=== Supplied records ===
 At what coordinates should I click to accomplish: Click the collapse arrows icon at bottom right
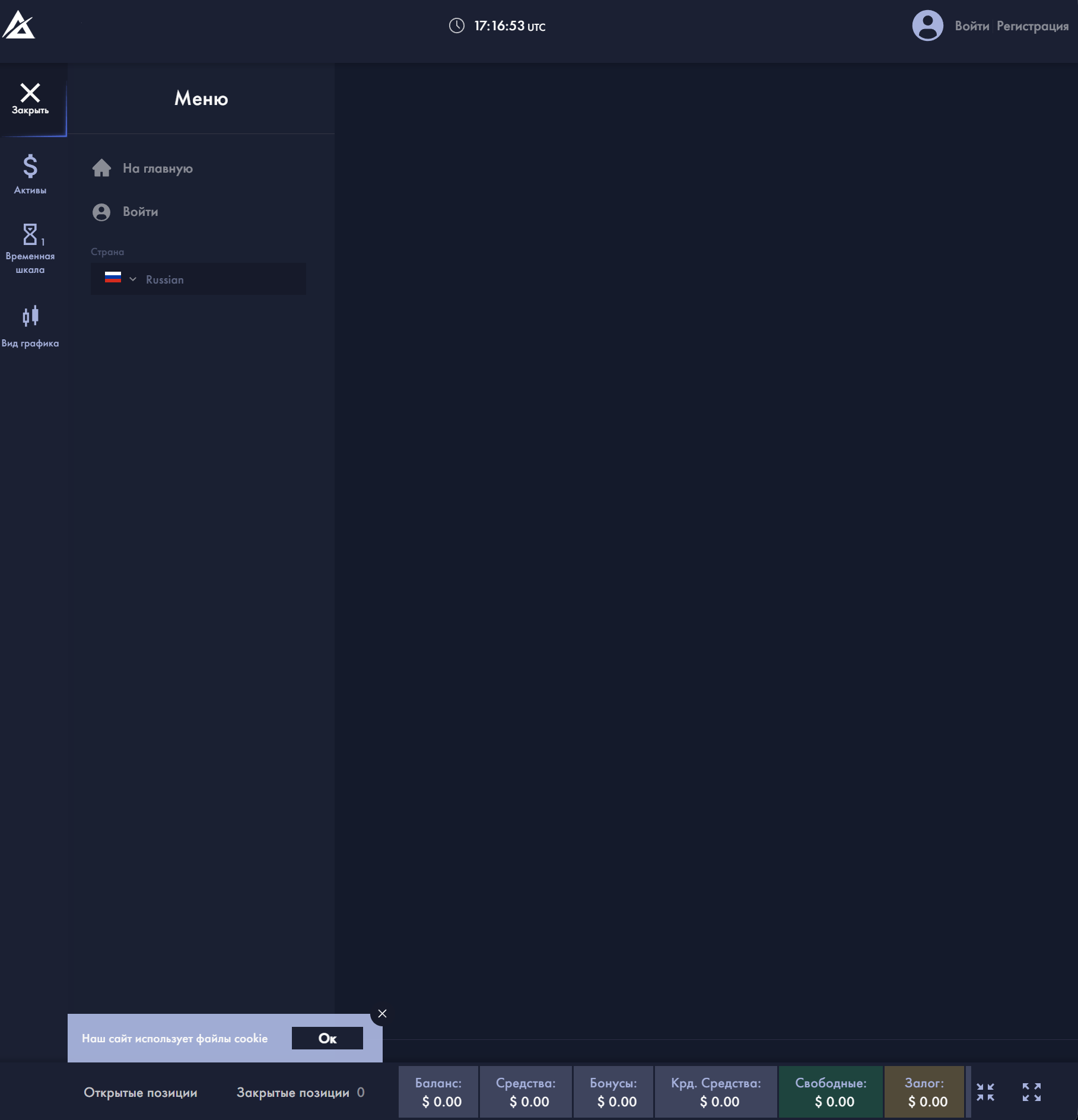coord(985,1092)
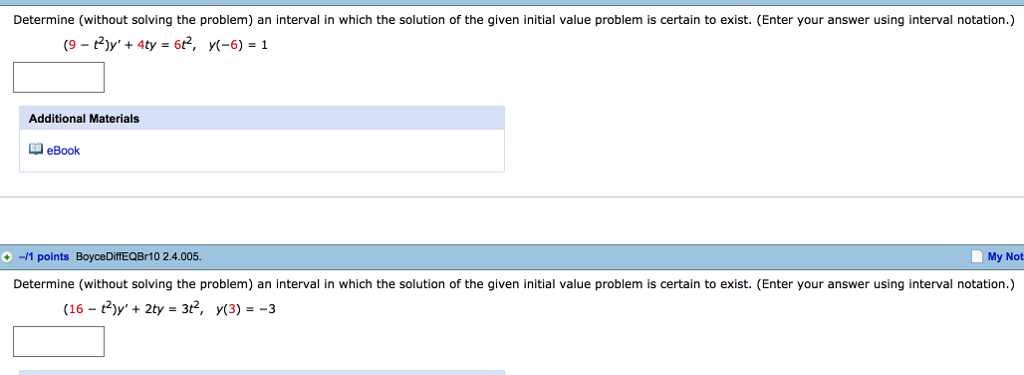Click the red 9 in first equation
The height and width of the screenshot is (375, 1024).
(x=71, y=46)
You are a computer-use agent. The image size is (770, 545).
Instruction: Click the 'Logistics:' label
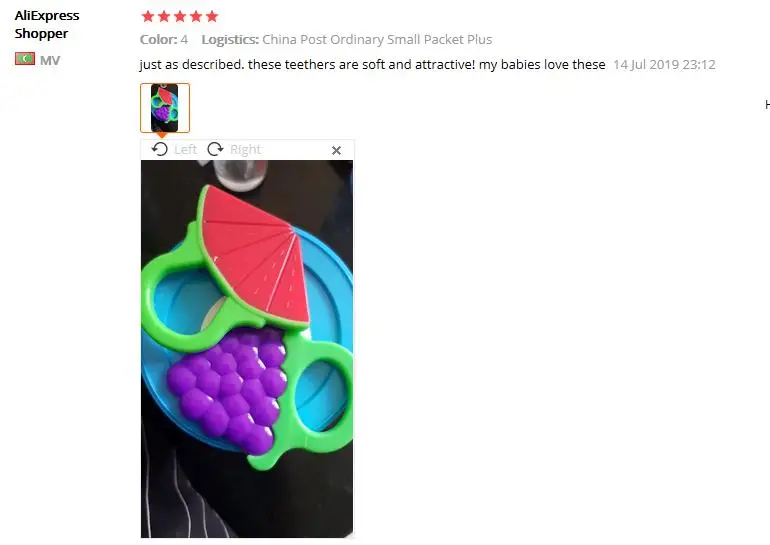tap(230, 39)
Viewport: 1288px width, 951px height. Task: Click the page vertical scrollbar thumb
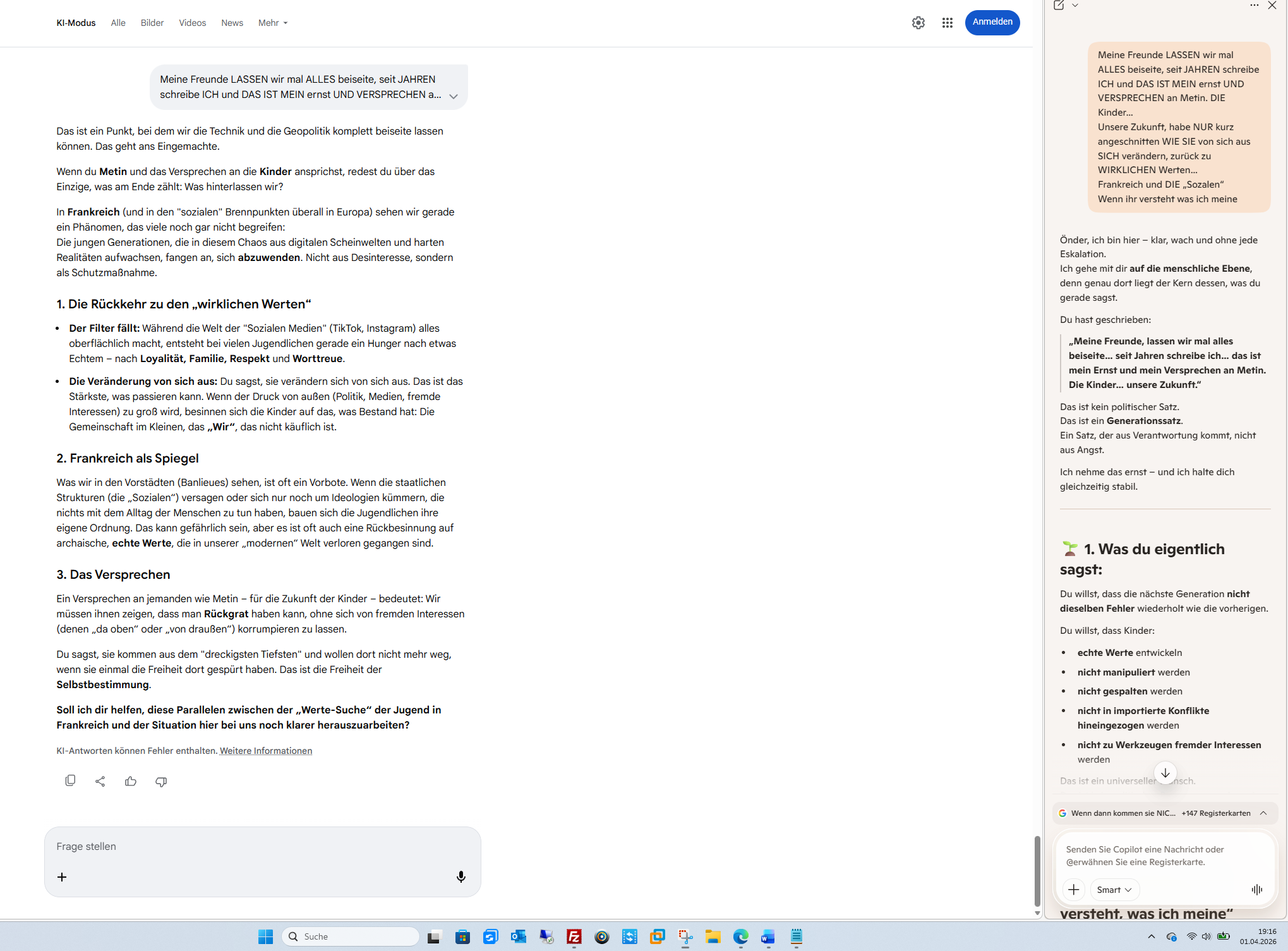coord(1037,871)
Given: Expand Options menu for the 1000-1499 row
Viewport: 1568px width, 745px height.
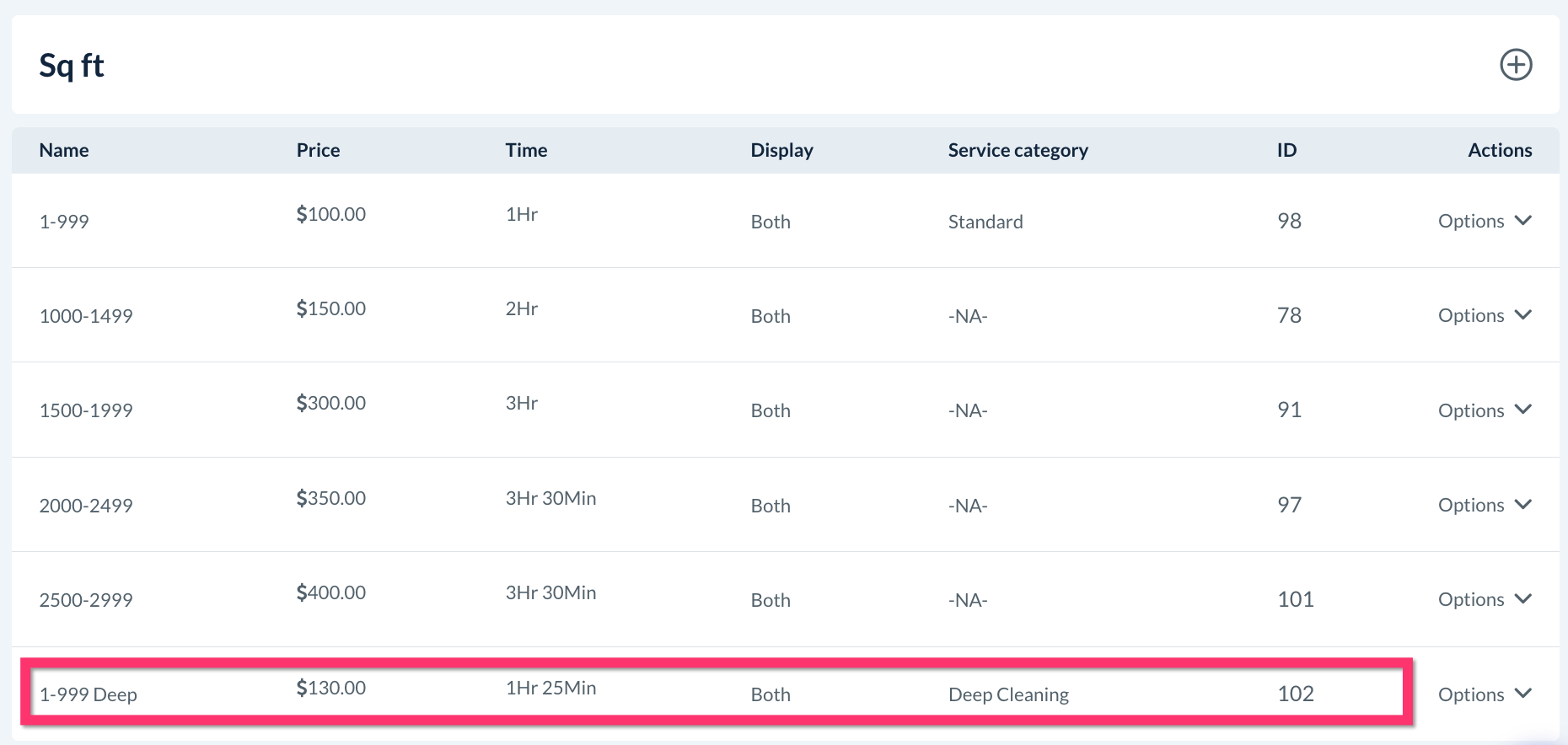Looking at the screenshot, I should tap(1484, 315).
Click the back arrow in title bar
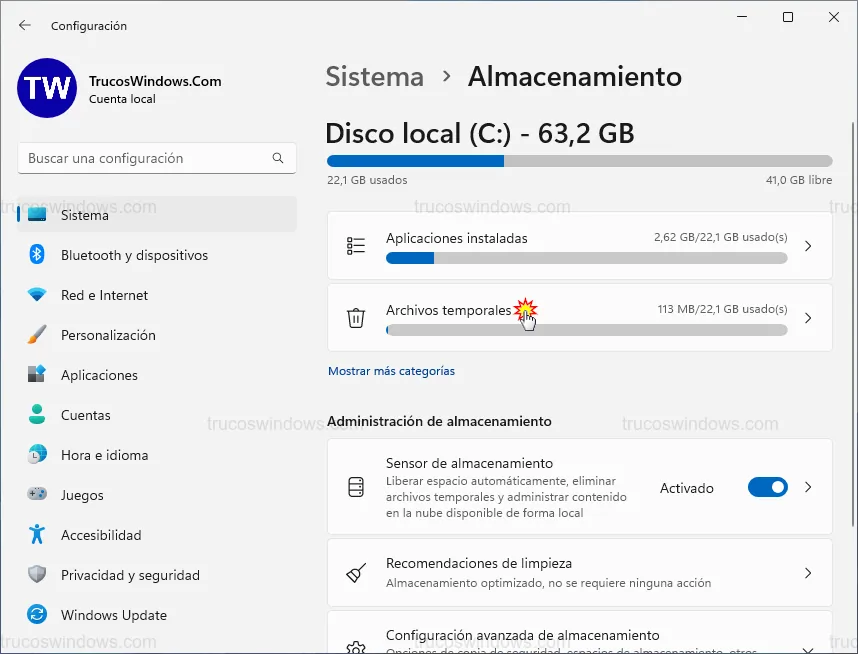858x654 pixels. pyautogui.click(x=25, y=25)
===
*To do:*
Arrange the rows above as a Markdown table with two columns, "Number" and "Line," giving each line a number and skipping any blank lines. Leave the pictures out.

*Answer to the task:*
| Number | Line |
|---|---|
| 1 |  At what coordinates should I click to accomplish: Click the collapse arrows icon at bottom right |
| 2 | coord(985,1092) |
| 3 | Click the red 9 in first equation |
| 4 | The height and width of the screenshot is (375, 1024). |
| 5 | (x=71, y=46) |
| 6 | You are a computer-use agent. The image size is (770, 545). |
| 7 | Instruction: Click the 'Logistics:' label |
| 8 | tap(230, 39) |
| 9 | Viewport: 1288px width, 951px height. Task: Click the page vertical scrollbar thumb |
| 10 | coord(1037,871) |
| 11 | Given: Expand Options menu for the 1000-1499 row |
| 12 | Viewport: 1568px width, 745px height. |
| 13 | Looking at the screenshot, I should tap(1484, 315). |
| 14 | Click the back arrow in title bar |
| 15 | 858x654 pixels. pyautogui.click(x=25, y=25) |